Transcribe only the part of the listing below that begins at the line containing "[YouTube] (1323, 1365)" and runs to its final line, keeping both ends.

=== Section Start ===

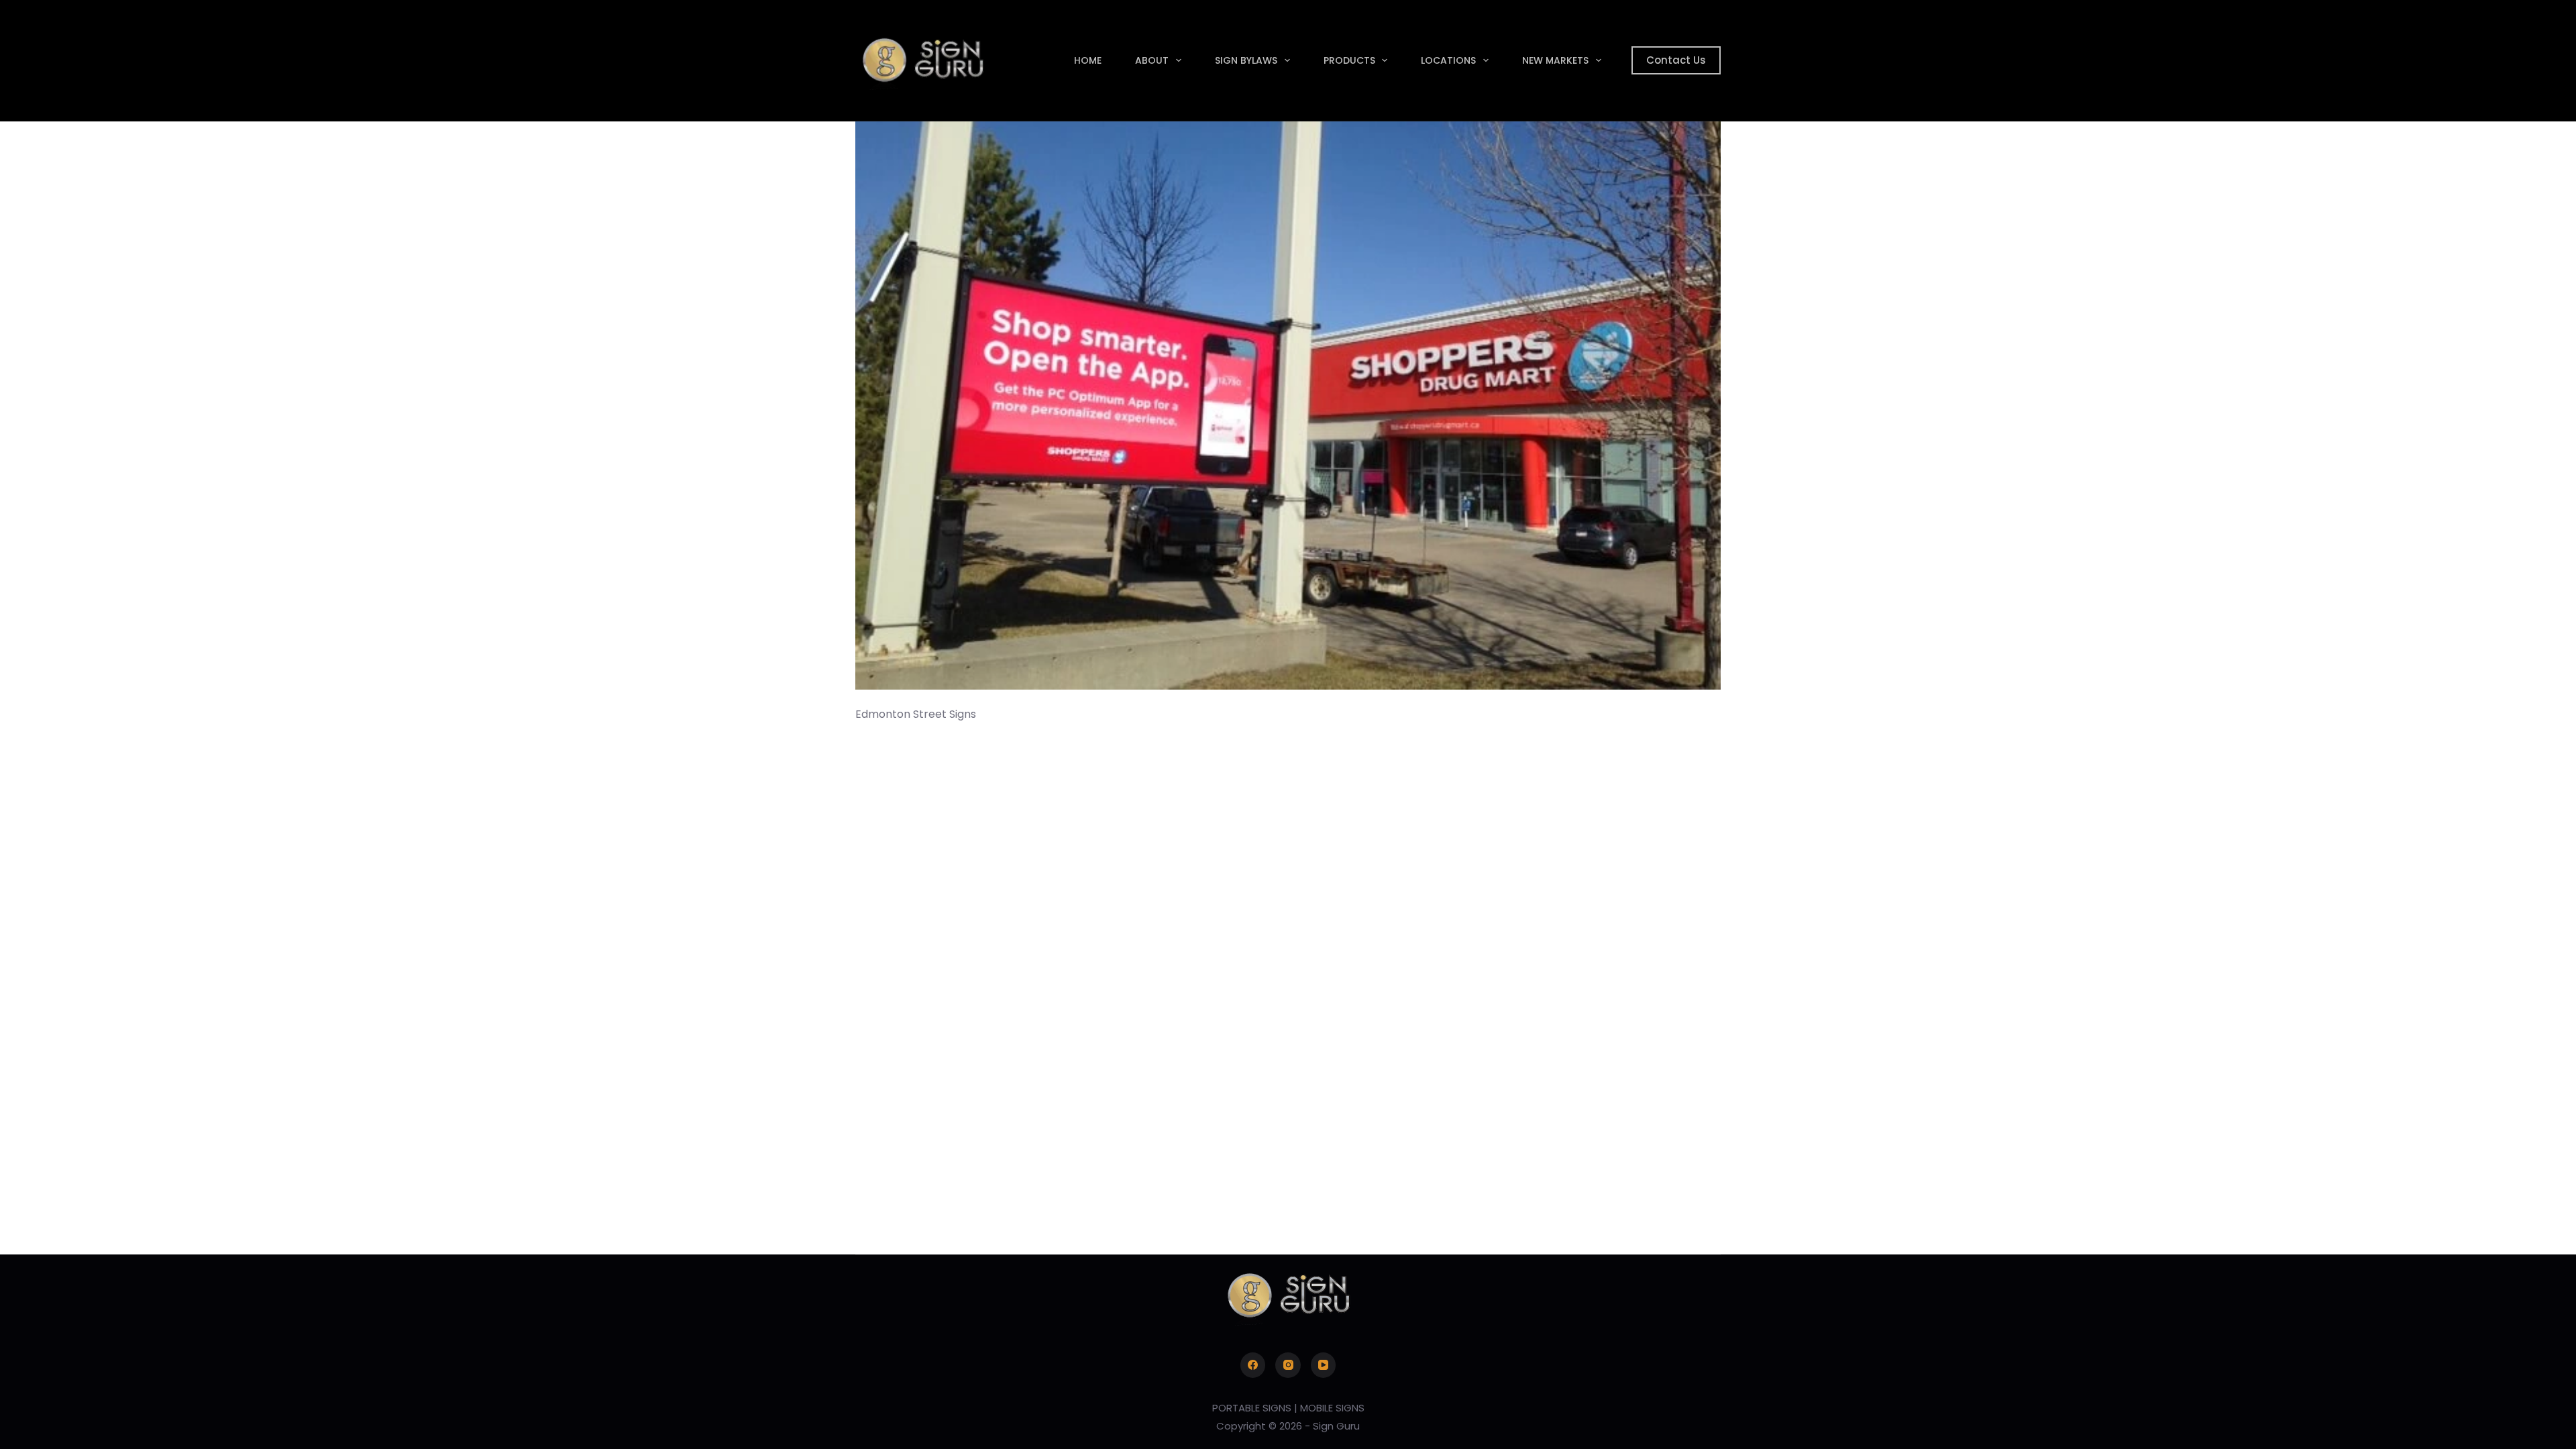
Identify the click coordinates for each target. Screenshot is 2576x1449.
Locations (1448, 60)
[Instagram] (1288, 1365)
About (1152, 60)
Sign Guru (1336, 1426)
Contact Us (1676, 60)
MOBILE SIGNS (1332, 1408)
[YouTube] (1323, 1365)
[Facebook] (1253, 1365)
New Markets (1555, 60)
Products (1349, 60)
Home (1088, 60)
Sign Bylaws (1246, 60)
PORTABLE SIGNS (1251, 1408)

=== Section End ===

Written response.
[YouTube] (1323, 1365)
[Facebook] (1253, 1365)
New Markets (1555, 60)
Products (1349, 60)
Home (1088, 60)
Sign Bylaws (1246, 60)
PORTABLE SIGNS (1251, 1408)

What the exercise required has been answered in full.